**EXERCISE DESCRIPTION:**
In the data below, find the line containing "Instruction: Clear console with trash icon"; reproduce that line and all subsequent lines exactly, and nothing else.

**RECORDS FOR THIS EXERCISE:**

== Segment start ==

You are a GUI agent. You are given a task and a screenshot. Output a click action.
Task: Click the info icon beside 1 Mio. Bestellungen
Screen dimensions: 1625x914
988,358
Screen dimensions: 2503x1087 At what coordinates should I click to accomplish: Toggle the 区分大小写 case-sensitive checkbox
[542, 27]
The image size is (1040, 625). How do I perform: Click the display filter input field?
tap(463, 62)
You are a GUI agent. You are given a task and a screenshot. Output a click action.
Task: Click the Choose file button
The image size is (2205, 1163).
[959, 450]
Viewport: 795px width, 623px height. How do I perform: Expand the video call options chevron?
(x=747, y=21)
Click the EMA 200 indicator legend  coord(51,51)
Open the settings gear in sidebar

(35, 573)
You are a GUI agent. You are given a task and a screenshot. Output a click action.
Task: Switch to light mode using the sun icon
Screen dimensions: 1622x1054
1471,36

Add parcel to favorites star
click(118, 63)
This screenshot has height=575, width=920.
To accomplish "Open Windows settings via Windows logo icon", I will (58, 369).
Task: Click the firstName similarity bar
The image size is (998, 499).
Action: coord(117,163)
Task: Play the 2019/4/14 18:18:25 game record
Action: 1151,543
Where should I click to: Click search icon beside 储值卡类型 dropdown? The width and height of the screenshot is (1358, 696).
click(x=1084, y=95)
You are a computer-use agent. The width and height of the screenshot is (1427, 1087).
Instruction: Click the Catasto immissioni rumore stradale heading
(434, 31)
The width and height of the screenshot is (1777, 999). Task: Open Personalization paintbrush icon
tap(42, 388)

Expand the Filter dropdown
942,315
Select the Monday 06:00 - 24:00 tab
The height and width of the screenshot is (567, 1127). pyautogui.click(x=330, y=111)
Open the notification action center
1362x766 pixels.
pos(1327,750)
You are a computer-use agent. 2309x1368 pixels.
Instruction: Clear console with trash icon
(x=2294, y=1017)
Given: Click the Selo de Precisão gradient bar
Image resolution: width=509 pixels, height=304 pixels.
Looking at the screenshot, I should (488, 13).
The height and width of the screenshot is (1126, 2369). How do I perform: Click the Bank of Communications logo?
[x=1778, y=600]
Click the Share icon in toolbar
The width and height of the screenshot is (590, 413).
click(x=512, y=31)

== Segment end ==

**THE ANSWER:**
Instruction: Clear console with trash icon
(x=2294, y=1017)
Given: Click the Selo de Precisão gradient bar
Image resolution: width=509 pixels, height=304 pixels.
Looking at the screenshot, I should (488, 13).
The height and width of the screenshot is (1126, 2369). How do I perform: Click the Bank of Communications logo?
[x=1778, y=600]
Click the Share icon in toolbar
The width and height of the screenshot is (590, 413).
click(x=512, y=31)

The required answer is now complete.